Trevor Smith just after finishing his study project – “Immediate Response of the Order Coleoptera to Prescribed Winter Burning” (also published in Y.E.S. Quarterly). (circa 2000)
Fern Gattorno, an undergrad, helps Dr. Snelson organize the fish collection. (circa 2000) Now an inspector for USDA in South Florida.
Visiting from Athens, Georgia, Dr. Theresa Pitts-Singer lends a helping hand. (circa 2001)
Dr. James Pitts (back of his head, but all we could get). He was too busy working on our gazillion mutillids while his wife, above, lounged. (circa 2001)
Kevin King displays some of the more beautiful specimens. Lepidoptera, like these, make up a small but colorful part of the collection. (circa 1994/1995)
John Westcott doing data entry of Hymenoptera and Coleoptera. (circa spring, 2005).

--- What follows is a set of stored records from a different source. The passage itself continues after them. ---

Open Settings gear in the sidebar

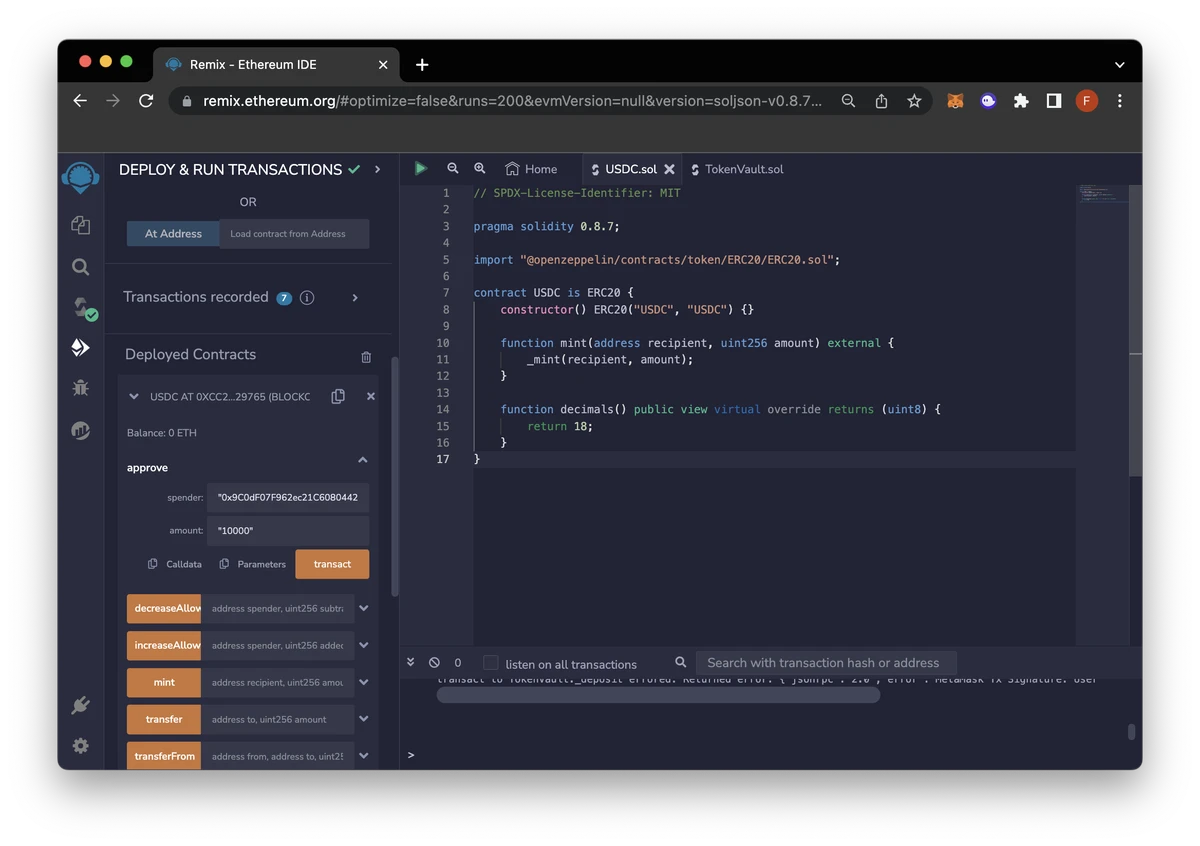pyautogui.click(x=81, y=746)
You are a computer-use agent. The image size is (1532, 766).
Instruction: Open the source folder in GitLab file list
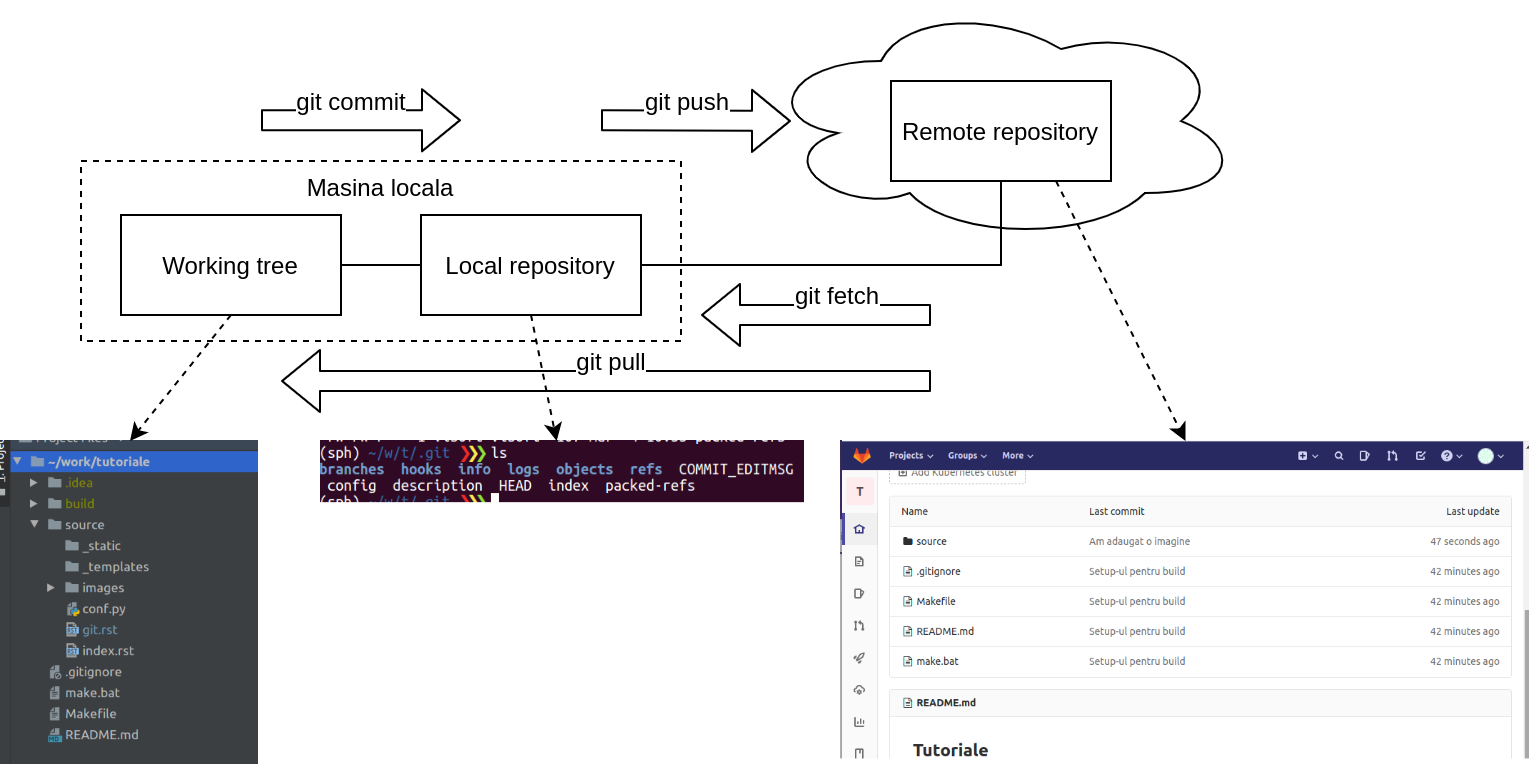coord(930,542)
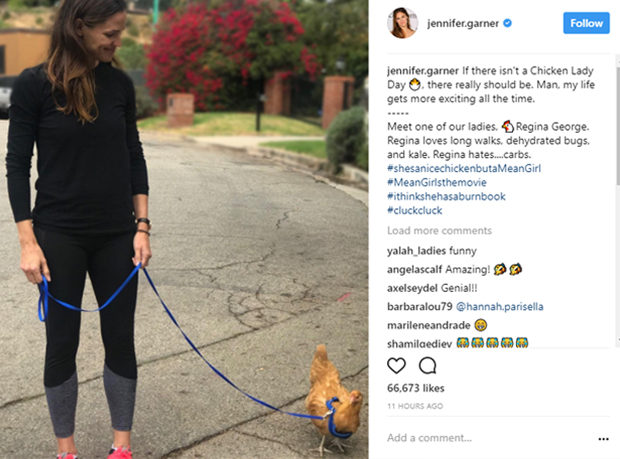Screen dimensions: 620x459
Task: Open the three-dot more options menu
Action: pyautogui.click(x=603, y=439)
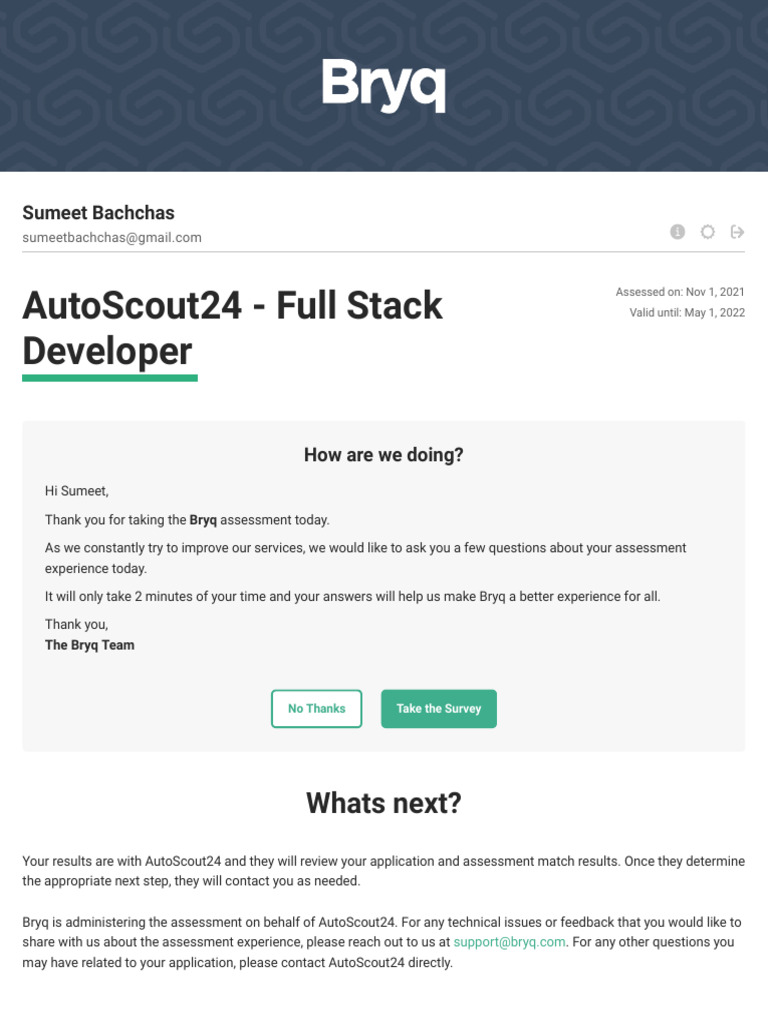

Roxzelle Morris, a graduate and volunteer. (circa spring, 2005)
Roxzelle Morris, a graduate and volunteer, filing library reprints. (circa spring, 2005)
Charlie Rolsky, a graduating senior in high school in Scottsdale, Arizona. He has been running a malaise trap in his back yard for us for the last year. (circa 2005)
Mike Ray – data entry volunteer. He has become the general all-around good scapegoat, especially for inexplicable errors in the database even though he has not been here for some time. (circa 2000)
Jon Longhurst and Lisa Roberts – these are two of the original Bug Closet crew helping in the set-up of the operations. Jon continues as the Bug Closet photographer (now a professional) and Lisa is currently working as a full-time mom!!!! But, she can still paint with a mean polyurethane brush. Picture taken in office of the director of the entomology dept. at the Florida Dept. of Agric. and Cons. Serv. – State Collection of Arthropods.  (circa 1994)
Saba Akram buggin’ out. (circa ?)
Travis Sims, another “forever” student, through 2004, was our resident expert on Odonata, and also very good at spiders. He brought our holdings of odonates up to snuff and “did” the arachnid collection of some 4, 000 vials. Picture him standing up in the front of a “john boat” chasing a dragonfly. (circa 2001) Currently an environmental consultant.
Dr. Frank Parker, retired from the USDA Bee Lab (Logan Utah), brought his own fresh-caught (and frozen) food when he came to visit. (circa 2002?)
Dr. Frank Parker spent a week and a half in the maelstrom of the Closet working on all sorts of things. Oh yeah, he even brought his own scope! (circa 2002)
Dr. Lubomir Masner. A visitor from Canada Agriculture, he was here for a week and a half during the renovations working on proctotrupoids, platygastroids, ceraphronids, and other such things (almost 20,000 of them). And…you guessed it – running pan traps! (circa 2001)
Kevin Pitz, Ph.D. candidate in the lab of Dr. Mike Sharkey, University of Kentucky, Lexington, Kentucky, visited us for more than a week in the winter of 2003-4 and brought our braconids to a subfamily taxa level (around 10,000 specimens). He took back the Cenoncoelinae (the subfamily he was revising) and discovered a new species of Mendesellinae, which he described and published. (circa 2004)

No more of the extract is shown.